Tutorial Guide for Stats I wk 10

Recap and Today’s Class

Last week we worked on our data transformation skills to figure out a way of adding location to our model, clustering our zipcode data by the residuals from our previous model.

It was important to find a way of including location in our model, as without it our model coefficients could encourage invalid conclusions. Compare the two models below, with and without zipcode.

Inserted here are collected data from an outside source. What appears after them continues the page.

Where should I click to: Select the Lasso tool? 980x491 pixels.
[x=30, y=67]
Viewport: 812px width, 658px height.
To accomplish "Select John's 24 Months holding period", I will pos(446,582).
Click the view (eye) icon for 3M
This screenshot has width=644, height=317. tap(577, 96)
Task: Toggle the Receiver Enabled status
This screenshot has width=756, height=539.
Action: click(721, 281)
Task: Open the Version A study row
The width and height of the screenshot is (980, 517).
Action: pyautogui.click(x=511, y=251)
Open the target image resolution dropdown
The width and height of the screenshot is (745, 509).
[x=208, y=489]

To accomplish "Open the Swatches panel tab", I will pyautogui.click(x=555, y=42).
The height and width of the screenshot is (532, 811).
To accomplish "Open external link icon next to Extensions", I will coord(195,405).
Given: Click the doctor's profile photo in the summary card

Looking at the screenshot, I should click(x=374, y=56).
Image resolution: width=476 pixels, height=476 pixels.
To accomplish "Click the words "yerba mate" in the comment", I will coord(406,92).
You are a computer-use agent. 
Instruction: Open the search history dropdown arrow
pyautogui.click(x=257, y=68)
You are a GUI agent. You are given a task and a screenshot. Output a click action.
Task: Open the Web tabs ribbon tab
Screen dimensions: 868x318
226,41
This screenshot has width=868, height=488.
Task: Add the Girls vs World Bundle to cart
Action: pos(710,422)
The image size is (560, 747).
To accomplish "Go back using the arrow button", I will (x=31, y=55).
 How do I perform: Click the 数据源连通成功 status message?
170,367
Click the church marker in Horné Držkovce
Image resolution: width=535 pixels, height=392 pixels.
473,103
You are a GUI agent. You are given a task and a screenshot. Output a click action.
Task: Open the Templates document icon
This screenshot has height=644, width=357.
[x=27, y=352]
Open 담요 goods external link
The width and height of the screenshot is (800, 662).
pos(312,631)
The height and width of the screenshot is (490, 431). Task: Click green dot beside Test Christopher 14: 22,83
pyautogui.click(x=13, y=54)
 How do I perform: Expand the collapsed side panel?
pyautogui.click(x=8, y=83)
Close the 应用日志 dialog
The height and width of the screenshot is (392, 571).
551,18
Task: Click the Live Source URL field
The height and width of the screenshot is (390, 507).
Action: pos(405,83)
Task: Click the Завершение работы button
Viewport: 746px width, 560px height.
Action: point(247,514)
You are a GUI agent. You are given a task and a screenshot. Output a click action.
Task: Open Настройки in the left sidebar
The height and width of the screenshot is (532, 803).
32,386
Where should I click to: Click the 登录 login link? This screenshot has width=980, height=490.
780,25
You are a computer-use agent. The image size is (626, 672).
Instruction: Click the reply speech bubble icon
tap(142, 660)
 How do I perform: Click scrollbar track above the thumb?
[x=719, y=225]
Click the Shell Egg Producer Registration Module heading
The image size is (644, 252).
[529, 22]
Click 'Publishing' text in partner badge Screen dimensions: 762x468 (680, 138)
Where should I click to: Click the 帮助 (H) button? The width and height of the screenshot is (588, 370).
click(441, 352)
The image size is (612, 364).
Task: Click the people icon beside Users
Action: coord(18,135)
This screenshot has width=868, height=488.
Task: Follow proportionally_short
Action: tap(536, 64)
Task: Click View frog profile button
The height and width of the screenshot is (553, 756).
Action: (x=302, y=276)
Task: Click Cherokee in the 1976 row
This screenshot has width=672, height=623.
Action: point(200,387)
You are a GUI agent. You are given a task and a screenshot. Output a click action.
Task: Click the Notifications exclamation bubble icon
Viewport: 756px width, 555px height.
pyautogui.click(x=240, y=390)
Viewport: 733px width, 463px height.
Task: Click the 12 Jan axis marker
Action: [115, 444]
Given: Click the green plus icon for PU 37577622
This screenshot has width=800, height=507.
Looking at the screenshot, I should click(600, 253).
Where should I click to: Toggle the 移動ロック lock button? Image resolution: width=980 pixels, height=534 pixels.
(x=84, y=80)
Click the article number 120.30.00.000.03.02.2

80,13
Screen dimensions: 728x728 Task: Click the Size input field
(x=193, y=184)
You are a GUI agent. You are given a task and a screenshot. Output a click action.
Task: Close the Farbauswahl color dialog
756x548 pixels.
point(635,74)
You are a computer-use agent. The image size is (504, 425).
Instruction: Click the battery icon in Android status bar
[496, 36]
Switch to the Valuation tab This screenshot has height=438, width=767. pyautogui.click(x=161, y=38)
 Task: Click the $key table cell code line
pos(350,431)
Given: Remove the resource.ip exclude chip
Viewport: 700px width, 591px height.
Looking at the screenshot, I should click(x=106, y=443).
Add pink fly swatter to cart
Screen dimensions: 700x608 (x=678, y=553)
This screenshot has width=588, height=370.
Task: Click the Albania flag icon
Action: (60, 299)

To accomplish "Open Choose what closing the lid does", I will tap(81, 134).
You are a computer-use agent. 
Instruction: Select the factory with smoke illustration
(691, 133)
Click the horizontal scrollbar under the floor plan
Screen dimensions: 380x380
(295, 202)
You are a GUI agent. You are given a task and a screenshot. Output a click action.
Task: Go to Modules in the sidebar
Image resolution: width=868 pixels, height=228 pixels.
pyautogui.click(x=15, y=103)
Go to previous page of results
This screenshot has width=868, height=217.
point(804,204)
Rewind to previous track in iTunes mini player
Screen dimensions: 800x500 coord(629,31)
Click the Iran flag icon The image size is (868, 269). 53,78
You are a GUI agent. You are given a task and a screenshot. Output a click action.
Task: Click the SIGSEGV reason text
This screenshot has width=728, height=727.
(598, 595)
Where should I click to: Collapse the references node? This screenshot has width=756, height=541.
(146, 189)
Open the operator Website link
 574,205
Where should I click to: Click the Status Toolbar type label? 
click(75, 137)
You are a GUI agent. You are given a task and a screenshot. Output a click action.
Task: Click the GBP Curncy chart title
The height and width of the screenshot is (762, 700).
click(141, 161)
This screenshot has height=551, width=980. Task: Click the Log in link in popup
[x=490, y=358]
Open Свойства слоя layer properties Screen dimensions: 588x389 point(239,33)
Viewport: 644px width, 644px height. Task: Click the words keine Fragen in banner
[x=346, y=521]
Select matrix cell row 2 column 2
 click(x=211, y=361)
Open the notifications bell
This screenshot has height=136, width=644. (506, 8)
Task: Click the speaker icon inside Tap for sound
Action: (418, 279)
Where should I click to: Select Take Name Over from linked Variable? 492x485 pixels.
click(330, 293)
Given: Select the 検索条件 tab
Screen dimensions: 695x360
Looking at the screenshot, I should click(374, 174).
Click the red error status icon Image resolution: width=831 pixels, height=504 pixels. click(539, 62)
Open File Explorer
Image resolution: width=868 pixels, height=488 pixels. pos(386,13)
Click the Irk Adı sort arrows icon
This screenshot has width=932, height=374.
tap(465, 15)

dat <- readRDS("data/train.rds")

mod1 <- lm(AdjSalePrice ~ SqFtTotLiving + SqFtLot + Bathrooms + Bedrooms + BldgGrade + PropertyType, data = dat)
dat <- cbind(dat, residuals = resid(mod1))

zip_group_res <- dat %>%
  group_by(ZipCode) %>%
  summarise(med_price = median(residuals),
            count = n()) %>%
  arrange(med_price) %>%
  mutate(cumul_count = cumsum(count),
         ZipGroup_r = ntile(cumul_count, 5))
dat <- dat %>%
  left_join(select(zip_group_res, ZipCode, ZipGroup_r), by = "ZipCode")

mod2 <- lm(AdjSalePrice ~ SqFtTotLiving + SqFtLot + Bathrooms + Bedrooms + BldgGrade + PropertyType + as.factor(ZipGroup_r), data = dat)

stargazer(mod1, mod2, type = "html")


	Dependent variable:

	AdjSalePrice
	(1)	(2)

SqFtTotLiving	224.598^***	212.723^***
	(4.376)	(3.905)

SqFtLot	-0.103	0.449^***
	(0.065)	(0.059)

Bathrooms	-17,597.970^***	4,132.692
	(4,038.929)	(3,616.224)

Bedrooms	-49,451.780^***	-39,190.020^***
	(2,676.447)	(2,389.909)

BldgGrade	109,927.800^***	99,180.840^***
	(2,602.351)	(2,332.225)

PropertyTypeSingle Family	-86,434.480^***	19,296.490
	(17,715.780)	(15,847.160)

PropertyTypeTownhouse	-115,486.600^***	-77,653.880^***
	(19,305.070)	(17,208.400)

as.factor(ZipGroup_r)2		54,161.680^***
		(5,308.167)

as.factor(ZipGroup_r)3		118,471.100^***
		(5,277.623)

as.factor(ZipGroup_r)4		175,189.200^***
		(5,331.375)

as.factor(ZipGroup_r)5		335,018.400^***
		(5,000.209)

Constant	-452,803.400^***	-679,859.100^***
	(23,750.630)	(21,661.970)


Observations	20,340	20,340
R²	0.541	0.636
Adjusted R²	0.541	0.636
Residual Std. Error	262,265.800 (df = 20332)	233,606.900 (df = 20328)
F Statistic	3,430.001^*** (df = 7; 20332)	3,232.831^*** (df = 11; 20328)

Note:	p<0.1; p<0.05; p<0.01

We can see that in the second model, the sign of SqFtLot and Bathrooms has switched from negative to positive. Location is an example of a confounding variable: it has a substantial effect on price, and when we leave it out it can cause our other variables to assume strange coefficients.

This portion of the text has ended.